▸ WHAT THE EXERCISE ASKS
Output all records exactly.

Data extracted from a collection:
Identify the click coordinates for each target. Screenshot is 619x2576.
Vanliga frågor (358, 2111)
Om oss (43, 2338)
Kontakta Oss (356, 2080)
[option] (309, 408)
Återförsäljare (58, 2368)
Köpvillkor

▸ ANSWER TO THIS TASK
Identify the click coordinates for each target. Screenshot is 619x2576.
Vanliga frågor (358, 2111)
Om oss (43, 2338)
Kontakta Oss (356, 2080)
[option] (309, 408)
Återförsäljare (58, 2368)
Köpvillkor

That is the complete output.